# What is required:
Output a verbatim copy of the data, cut off after the line that contains "is (1171, 965).".

# Stored records:
######

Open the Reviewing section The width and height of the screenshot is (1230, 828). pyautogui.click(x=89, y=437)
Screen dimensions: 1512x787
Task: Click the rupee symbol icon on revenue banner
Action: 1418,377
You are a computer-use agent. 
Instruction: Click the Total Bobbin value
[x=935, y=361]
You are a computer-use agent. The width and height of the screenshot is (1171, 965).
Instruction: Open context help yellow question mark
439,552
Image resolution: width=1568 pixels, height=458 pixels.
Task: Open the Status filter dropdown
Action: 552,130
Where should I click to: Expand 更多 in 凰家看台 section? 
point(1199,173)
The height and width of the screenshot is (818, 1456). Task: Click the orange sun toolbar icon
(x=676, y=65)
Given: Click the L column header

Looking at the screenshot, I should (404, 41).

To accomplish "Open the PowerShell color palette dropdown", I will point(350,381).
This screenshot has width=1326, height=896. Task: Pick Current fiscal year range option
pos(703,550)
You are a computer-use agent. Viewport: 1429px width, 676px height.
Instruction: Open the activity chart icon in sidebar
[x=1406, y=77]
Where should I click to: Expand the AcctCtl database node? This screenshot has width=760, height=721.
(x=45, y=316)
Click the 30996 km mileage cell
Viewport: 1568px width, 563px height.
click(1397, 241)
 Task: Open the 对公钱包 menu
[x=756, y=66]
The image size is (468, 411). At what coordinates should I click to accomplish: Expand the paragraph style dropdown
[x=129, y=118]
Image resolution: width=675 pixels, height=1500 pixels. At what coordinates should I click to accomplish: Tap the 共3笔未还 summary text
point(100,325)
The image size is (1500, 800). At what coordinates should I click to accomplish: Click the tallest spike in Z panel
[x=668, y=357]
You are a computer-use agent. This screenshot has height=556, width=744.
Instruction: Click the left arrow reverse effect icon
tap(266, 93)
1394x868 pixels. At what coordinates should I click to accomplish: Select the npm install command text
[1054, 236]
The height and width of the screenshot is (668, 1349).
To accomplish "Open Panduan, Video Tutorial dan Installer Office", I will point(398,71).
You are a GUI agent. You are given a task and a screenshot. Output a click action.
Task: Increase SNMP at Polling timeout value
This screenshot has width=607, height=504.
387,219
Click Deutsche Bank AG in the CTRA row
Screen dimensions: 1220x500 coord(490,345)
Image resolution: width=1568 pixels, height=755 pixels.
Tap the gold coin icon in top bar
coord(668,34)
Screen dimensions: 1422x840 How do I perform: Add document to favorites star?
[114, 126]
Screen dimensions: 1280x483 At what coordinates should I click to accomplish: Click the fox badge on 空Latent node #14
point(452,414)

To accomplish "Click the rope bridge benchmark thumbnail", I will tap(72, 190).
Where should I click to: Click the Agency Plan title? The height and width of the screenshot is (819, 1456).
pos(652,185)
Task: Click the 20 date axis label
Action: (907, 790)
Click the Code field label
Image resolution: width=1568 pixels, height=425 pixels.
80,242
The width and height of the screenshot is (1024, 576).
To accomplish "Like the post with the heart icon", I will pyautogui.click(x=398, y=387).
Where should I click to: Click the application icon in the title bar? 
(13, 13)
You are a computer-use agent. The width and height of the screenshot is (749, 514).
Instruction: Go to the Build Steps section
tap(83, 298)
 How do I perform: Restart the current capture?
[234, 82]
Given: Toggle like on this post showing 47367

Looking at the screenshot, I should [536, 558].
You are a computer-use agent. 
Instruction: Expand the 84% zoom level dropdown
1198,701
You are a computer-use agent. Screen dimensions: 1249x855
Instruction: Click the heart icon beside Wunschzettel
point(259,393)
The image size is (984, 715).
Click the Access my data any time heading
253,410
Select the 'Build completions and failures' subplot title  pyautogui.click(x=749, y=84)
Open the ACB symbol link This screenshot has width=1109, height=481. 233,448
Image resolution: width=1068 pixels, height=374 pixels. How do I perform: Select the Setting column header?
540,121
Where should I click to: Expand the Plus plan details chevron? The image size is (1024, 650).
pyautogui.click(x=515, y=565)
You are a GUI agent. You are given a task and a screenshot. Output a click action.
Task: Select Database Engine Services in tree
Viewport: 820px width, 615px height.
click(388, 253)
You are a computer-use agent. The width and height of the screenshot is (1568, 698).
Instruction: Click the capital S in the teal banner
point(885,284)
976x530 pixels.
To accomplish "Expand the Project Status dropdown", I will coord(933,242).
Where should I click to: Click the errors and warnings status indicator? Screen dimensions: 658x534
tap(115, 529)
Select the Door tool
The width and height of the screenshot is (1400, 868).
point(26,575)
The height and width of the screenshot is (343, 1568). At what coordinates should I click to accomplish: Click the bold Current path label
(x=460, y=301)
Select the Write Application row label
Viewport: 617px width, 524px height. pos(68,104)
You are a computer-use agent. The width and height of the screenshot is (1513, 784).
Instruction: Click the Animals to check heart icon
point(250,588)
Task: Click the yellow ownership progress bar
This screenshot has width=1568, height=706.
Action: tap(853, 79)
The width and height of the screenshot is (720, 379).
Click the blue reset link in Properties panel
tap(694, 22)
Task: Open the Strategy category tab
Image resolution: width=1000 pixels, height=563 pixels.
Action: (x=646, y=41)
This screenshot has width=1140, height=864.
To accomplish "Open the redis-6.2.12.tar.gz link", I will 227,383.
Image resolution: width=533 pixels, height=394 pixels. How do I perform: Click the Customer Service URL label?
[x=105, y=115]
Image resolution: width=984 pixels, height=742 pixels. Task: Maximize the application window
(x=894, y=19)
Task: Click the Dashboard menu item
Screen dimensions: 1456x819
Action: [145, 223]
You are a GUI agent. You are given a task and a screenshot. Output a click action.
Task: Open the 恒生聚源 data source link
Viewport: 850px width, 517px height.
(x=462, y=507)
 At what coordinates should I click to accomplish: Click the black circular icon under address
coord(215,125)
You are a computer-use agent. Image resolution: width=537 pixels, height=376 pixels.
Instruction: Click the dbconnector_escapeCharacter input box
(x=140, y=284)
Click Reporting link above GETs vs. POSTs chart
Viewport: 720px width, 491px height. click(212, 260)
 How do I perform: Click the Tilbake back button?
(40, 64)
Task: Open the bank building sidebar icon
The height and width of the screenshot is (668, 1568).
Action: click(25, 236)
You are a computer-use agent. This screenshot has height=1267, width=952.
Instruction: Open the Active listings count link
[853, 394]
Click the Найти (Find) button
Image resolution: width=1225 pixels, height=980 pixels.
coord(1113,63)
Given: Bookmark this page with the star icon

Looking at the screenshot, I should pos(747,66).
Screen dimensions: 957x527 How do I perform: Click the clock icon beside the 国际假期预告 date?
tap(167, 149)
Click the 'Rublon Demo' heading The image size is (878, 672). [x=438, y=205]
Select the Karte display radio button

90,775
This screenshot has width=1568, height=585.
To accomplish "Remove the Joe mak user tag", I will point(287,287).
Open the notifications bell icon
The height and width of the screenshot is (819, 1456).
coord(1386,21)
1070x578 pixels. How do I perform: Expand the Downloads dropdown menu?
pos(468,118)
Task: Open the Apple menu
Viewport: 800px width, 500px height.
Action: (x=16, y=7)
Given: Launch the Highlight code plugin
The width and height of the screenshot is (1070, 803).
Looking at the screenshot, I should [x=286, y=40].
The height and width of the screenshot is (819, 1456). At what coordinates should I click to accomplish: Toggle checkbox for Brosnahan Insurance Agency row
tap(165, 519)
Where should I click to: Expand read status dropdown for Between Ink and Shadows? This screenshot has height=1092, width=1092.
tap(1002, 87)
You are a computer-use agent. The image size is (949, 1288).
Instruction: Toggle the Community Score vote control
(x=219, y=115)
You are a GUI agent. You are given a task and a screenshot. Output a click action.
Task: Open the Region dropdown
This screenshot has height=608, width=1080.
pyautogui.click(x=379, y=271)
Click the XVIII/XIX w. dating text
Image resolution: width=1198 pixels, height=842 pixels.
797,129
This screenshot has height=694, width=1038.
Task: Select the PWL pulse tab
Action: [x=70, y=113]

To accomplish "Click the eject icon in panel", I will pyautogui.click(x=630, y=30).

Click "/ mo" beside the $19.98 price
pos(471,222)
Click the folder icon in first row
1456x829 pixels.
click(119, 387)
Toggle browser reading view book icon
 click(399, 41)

######

# Answer area:
Open the Reviewing section The width and height of the screenshot is (1230, 828). pyautogui.click(x=89, y=437)
Screen dimensions: 1512x787
Task: Click the rupee symbol icon on revenue banner
Action: 1418,377
You are a computer-use agent. 
Instruction: Click the Total Bobbin value
[x=935, y=361]
You are a computer-use agent. The width and height of the screenshot is (1171, 965).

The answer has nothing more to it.